┌──
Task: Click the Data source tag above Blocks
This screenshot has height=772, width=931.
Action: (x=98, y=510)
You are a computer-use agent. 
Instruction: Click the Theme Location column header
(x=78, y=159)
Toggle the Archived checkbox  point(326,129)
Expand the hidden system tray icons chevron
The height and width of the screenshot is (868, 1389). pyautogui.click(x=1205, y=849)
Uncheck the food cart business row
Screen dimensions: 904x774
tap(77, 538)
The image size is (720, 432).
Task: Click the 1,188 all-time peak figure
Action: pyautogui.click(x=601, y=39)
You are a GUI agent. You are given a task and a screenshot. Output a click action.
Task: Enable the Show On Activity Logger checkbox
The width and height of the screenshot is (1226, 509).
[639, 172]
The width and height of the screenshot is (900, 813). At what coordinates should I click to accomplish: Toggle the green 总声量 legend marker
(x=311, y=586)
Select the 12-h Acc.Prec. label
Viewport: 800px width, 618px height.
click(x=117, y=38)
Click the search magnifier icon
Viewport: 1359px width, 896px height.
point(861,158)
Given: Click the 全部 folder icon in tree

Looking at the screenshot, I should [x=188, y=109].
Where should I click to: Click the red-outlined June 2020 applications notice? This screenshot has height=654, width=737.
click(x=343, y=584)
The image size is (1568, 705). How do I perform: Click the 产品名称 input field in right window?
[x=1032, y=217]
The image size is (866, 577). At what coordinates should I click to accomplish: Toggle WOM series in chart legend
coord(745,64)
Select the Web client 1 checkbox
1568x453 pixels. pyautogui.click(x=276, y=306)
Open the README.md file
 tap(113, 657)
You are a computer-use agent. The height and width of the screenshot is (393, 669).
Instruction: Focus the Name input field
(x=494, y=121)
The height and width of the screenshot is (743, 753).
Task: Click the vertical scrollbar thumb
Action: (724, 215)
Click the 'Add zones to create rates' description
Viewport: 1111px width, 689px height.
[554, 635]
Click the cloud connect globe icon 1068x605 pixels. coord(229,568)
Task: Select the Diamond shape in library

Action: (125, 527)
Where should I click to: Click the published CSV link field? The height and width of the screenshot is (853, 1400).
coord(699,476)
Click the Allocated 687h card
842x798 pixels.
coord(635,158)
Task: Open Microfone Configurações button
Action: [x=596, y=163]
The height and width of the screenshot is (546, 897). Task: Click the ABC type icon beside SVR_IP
└──
Work to be completed: Tally how many lines of the records hold the word "agent". Answer with the number only.

Your solution: 3